■ **DIRECTIVE**
Please reproduce the Ripe Vapes review thread below in full, word for word.

# Ripe Vapes - Juice Reviews



## Andre (18/2/15)

*Coconut Thai*​





Described as: _This juice was inspired by the exotic flavors from the distant shores of Thailand. The first flavor is that of the smooth coconut, rich and slightly sweet followed by after notes of fresh thai basil and bright lemongrass._

Have now vaped about 4 ml of this 100 % VG juice on my Reo Mini with Nuppin at 0.7 ohms. Here are my *initial impressions*:

Coconut Thai is beyond awesome. I love lemongrass and in this juice lemongrass is the star. You get it in the smell, you get it subtly on the inhale with the coconut and you get it brightly on the exhale. The basil is in the background to bind and prevent the coconut from being overpowering or too sweet and the lemongrass too intense. This is a joose masterpiece!

I can vape this day and night. This is one of those rare jewels for me and I foresee it permanently in my rotation.

Am eagerly awaiting some reviews/impressions about the other juices in the Ripe Vapes line up.

Get it from www.sirvape.co.za

Reactions: Like 6 | Agree 1 | Winner 4 | Funny 1 | Informative 1


----------



## MurderDoll (18/2/15)

Great review @Andre.
Sounds like you have found another one to add to your permanent rotation!

I went completely against the grain and ordered a bottle of Monkey Snack.
Will be interesting to see how that turns out.

Reactions: Thanks 1


----------



## Andre (18/2/15)

Zodd said:


> Great review @Andre.
> Sounds like you have found another one to add to your permanent rotation!
> 
> I went completely against the grain and ordered a bottle of Monkey Snack.
> Will be interesting to see how that turns out.

■ **PROVIDED RECORDS**
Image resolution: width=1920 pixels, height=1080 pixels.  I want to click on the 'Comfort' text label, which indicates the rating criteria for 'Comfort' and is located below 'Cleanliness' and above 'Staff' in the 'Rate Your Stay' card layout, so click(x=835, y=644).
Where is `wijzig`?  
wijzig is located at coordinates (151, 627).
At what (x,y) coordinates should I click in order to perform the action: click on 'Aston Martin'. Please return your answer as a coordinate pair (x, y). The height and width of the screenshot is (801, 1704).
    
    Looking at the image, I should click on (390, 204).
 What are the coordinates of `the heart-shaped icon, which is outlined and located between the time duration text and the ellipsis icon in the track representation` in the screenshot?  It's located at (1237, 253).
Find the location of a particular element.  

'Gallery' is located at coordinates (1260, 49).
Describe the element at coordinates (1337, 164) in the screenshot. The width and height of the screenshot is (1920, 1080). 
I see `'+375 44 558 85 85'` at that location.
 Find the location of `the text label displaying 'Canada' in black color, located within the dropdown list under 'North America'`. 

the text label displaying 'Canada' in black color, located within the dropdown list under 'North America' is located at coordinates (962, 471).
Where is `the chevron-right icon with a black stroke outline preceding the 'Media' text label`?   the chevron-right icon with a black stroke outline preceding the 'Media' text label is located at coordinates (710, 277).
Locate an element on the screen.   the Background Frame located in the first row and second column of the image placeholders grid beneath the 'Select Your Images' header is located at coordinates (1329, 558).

■ **SOLUTION TO THE EXERCISE**
# Ripe Vapes - Juice Reviews



## Andre (18/2/15)

*Coconut Thai*​





Described as: _This juice was inspired by the exotic flavors from the distant shores of Thailand. The first flavor is that of the smooth coconut, rich and slightly sweet followed by after notes of fresh thai basil and bright lemongrass._

Have now vaped about 4 ml of this 100 % VG juice on my Reo Mini with Nuppin at 0.7 ohms. Here are my *initial impressions*:

Coconut Thai is beyond awesome. I love lemongrass and in this juice lemongrass is the star. You get it in the smell, you get it subtly on the inhale with the coconut and you get it brightly on the exhale. The basil is in the background to bind and prevent the coconut from being overpowering or too sweet and the lemongrass too intense. This is a joose masterpiece!

I can vape this day and night. This is one of those rare jewels for me and I foresee it permanently in my rotation.

Am eagerly awaiting some reviews/impressions about the other juices in the Ripe Vapes line up.

Get it from www.sirvape.co.za

Reactions: Like 6 | Agree 1 | Winner 4 | Funny 1 | Informative 1


----------



## MurderDoll (18/2/15)

Great review @Andre.
Sounds like you have found another one to add to your permanent rotation!

I went completely against the grain and ordered a bottle of Monkey Snack.
Will be interesting to see how that turns out.

Reactions: Thanks 1


----------



## Andre (18/2/15)

Zodd said:


> Great review @Andre.
> Sounds like you have found another one to add to your permanent rotation!
> 
> I went completely against the grain and ordered a bottle of Monkey Snack.
> Will be interesting to see how that turns out.